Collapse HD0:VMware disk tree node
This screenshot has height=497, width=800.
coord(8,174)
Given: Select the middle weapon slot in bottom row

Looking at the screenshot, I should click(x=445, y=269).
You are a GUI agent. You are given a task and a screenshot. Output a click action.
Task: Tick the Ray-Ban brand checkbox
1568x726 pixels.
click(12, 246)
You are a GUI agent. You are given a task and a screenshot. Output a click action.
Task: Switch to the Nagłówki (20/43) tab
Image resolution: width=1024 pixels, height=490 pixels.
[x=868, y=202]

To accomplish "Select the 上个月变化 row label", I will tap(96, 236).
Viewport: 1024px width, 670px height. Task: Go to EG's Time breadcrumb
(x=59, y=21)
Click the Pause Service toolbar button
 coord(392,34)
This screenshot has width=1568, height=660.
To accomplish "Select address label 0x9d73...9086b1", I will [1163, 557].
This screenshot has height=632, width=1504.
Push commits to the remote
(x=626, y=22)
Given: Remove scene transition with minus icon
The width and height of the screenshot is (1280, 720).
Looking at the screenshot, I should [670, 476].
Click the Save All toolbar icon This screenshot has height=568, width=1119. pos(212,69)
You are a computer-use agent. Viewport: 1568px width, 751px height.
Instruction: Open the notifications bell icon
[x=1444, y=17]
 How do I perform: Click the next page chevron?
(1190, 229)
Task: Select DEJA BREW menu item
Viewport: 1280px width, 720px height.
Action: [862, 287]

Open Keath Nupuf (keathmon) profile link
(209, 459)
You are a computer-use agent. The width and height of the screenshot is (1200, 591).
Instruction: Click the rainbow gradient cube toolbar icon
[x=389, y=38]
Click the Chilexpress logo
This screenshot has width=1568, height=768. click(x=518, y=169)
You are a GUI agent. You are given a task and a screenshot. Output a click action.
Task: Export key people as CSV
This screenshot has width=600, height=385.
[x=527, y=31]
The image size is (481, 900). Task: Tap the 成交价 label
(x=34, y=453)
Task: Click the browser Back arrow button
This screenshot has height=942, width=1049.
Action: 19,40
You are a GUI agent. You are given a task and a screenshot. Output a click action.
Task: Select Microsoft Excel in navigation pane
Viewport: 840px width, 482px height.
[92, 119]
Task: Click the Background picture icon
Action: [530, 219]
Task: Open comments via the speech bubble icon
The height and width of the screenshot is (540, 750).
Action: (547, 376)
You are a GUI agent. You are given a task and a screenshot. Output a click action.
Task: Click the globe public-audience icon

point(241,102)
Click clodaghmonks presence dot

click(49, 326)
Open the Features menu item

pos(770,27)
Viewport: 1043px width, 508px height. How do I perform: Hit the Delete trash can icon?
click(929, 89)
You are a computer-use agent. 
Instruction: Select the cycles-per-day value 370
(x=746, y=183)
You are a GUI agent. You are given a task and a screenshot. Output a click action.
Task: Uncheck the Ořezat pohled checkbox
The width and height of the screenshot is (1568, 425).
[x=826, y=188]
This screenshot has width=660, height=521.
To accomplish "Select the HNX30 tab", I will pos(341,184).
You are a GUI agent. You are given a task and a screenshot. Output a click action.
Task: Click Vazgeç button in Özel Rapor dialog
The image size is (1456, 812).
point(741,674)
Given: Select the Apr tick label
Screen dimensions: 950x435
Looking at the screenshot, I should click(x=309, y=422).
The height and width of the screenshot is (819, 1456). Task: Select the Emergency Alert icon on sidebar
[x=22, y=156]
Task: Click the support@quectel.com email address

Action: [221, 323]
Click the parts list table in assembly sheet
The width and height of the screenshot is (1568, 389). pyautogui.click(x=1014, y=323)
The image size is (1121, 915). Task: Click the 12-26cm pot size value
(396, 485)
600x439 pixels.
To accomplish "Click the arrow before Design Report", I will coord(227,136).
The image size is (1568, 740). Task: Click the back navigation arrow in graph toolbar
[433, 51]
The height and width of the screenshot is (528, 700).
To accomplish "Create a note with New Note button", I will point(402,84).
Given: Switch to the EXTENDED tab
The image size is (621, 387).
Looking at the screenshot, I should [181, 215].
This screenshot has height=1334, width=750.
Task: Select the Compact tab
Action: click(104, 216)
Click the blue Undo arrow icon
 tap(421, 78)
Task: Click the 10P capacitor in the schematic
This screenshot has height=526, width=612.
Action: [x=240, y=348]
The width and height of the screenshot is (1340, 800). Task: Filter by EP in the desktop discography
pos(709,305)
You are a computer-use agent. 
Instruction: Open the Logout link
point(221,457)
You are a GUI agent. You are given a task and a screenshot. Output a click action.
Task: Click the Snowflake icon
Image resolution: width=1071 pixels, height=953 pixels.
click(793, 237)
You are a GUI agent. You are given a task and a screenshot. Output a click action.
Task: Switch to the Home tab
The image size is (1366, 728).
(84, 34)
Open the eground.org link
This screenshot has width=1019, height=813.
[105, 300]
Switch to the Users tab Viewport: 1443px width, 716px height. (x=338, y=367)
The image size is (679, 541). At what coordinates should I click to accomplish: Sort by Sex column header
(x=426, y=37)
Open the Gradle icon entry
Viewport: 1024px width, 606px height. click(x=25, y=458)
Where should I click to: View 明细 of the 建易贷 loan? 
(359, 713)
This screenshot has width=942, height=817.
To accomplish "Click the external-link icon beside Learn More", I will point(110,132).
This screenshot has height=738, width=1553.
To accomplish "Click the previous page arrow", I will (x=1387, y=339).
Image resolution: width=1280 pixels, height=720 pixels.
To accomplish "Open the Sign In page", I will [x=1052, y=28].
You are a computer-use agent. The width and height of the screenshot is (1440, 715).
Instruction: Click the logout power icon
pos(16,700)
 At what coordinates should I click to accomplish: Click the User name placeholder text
***
**Exercise objective:** Reproduce the material precisely, including every line.

**Problem solution:**
Collapse HD0:VMware disk tree node
This screenshot has height=497, width=800.
coord(8,174)
Given: Select the middle weapon slot in bottom row

Looking at the screenshot, I should click(x=445, y=269).
You are a GUI agent. You are given a task and a screenshot. Output a click action.
Task: Tick the Ray-Ban brand checkbox
1568x726 pixels.
click(12, 246)
You are a GUI agent. You are given a task and a screenshot. Output a click action.
Task: Switch to the Nagłówki (20/43) tab
Image resolution: width=1024 pixels, height=490 pixels.
[x=868, y=202]

To accomplish "Select the 上个月变化 row label", I will tap(96, 236).
Viewport: 1024px width, 670px height. Task: Go to EG's Time breadcrumb
(x=59, y=21)
Click the Pause Service toolbar button
 coord(392,34)
This screenshot has width=1568, height=660.
To accomplish "Select address label 0x9d73...9086b1", I will [1163, 557].
This screenshot has height=632, width=1504.
Push commits to the remote
(x=626, y=22)
Given: Remove scene transition with minus icon
The width and height of the screenshot is (1280, 720).
Looking at the screenshot, I should [670, 476].
Click the Save All toolbar icon This screenshot has height=568, width=1119. pos(212,69)
You are a computer-use agent. Viewport: 1568px width, 751px height.
Instruction: Open the notifications bell icon
[x=1444, y=17]
 How do I perform: Click the next page chevron?
(1190, 229)
Task: Select DEJA BREW menu item
Viewport: 1280px width, 720px height.
Action: [862, 287]

Open Keath Nupuf (keathmon) profile link
(209, 459)
You are a computer-use agent. The width and height of the screenshot is (1200, 591).
Instruction: Click the rainbow gradient cube toolbar icon
[x=389, y=38]
Click the Chilexpress logo
This screenshot has width=1568, height=768. click(x=518, y=169)
You are a GUI agent. You are given a task and a screenshot. Output a click action.
Task: Export key people as CSV
This screenshot has width=600, height=385.
[x=527, y=31]
The image size is (481, 900). Task: Tap the 成交价 label
(x=34, y=453)
Task: Click the browser Back arrow button
This screenshot has height=942, width=1049.
Action: 19,40
You are a GUI agent. You are given a task and a screenshot. Output a click action.
Task: Select Microsoft Excel in navigation pane
Viewport: 840px width, 482px height.
[92, 119]
Task: Click the Background picture icon
Action: [530, 219]
Task: Open comments via the speech bubble icon
The height and width of the screenshot is (540, 750).
Action: (547, 376)
You are a GUI agent. You are given a task and a screenshot. Output a click action.
Task: Click the globe public-audience icon

point(241,102)
Click clodaghmonks presence dot

click(49, 326)
Open the Features menu item

pos(770,27)
Viewport: 1043px width, 508px height. How do I perform: Hit the Delete trash can icon?
click(929, 89)
You are a computer-use agent. 
Instruction: Select the cycles-per-day value 370
(x=746, y=183)
You are a GUI agent. You are given a task and a screenshot. Output a click action.
Task: Uncheck the Ořezat pohled checkbox
The width and height of the screenshot is (1568, 425).
[x=826, y=188]
This screenshot has width=660, height=521.
To accomplish "Select the HNX30 tab", I will pos(341,184).
You are a GUI agent. You are given a task and a screenshot. Output a click action.
Task: Click Vazgeç button in Özel Rapor dialog
The image size is (1456, 812).
point(741,674)
Given: Select the Apr tick label
Screen dimensions: 950x435
Looking at the screenshot, I should click(x=309, y=422).
The height and width of the screenshot is (819, 1456). Task: Select the Emergency Alert icon on sidebar
[x=22, y=156]
Task: Click the support@quectel.com email address

Action: [221, 323]
Click the parts list table in assembly sheet
The width and height of the screenshot is (1568, 389). pyautogui.click(x=1014, y=323)
The image size is (1121, 915). Task: Click the 12-26cm pot size value
(396, 485)
600x439 pixels.
To accomplish "Click the arrow before Design Report", I will coord(227,136).
The image size is (1568, 740). Task: Click the back navigation arrow in graph toolbar
[433, 51]
The height and width of the screenshot is (528, 700).
To accomplish "Create a note with New Note button", I will point(402,84).
Given: Switch to the EXTENDED tab
The image size is (621, 387).
Looking at the screenshot, I should [181, 215].
This screenshot has height=1334, width=750.
Task: Select the Compact tab
Action: click(104, 216)
Click the blue Undo arrow icon
 tap(421, 78)
Task: Click the 10P capacitor in the schematic
This screenshot has height=526, width=612.
Action: [x=240, y=348]
The width and height of the screenshot is (1340, 800). Task: Filter by EP in the desktop discography
pos(709,305)
You are a computer-use agent. 
Instruction: Open the Logout link
point(221,457)
You are a GUI agent. You are given a task and a screenshot. Output a click action.
Task: Click the Snowflake icon
Image resolution: width=1071 pixels, height=953 pixels.
click(793, 237)
You are a GUI agent. You are given a task and a screenshot. Output a click action.
Task: Switch to the Home tab
The image size is (1366, 728).
(84, 34)
Open the eground.org link
This screenshot has width=1019, height=813.
[105, 300]
Switch to the Users tab Viewport: 1443px width, 716px height. (x=338, y=367)
The image size is (679, 541). At what coordinates should I click to accomplish: Sort by Sex column header
(x=426, y=37)
Open the Gradle icon entry
Viewport: 1024px width, 606px height. click(x=25, y=458)
Where should I click to: View 明细 of the 建易贷 loan? 
(359, 713)
This screenshot has width=942, height=817.
To accomplish "Click the external-link icon beside Learn More", I will point(110,132).
This screenshot has height=738, width=1553.
To accomplish "Click the previous page arrow", I will (x=1387, y=339).
Image resolution: width=1280 pixels, height=720 pixels.
To accomplish "Open the Sign In page", I will [x=1052, y=28].
You are a computer-use agent. The width and height of the screenshot is (1440, 715).
Instruction: Click the logout power icon
pos(16,700)
 At what coordinates should I click to accomplish: Click the User name placeholder text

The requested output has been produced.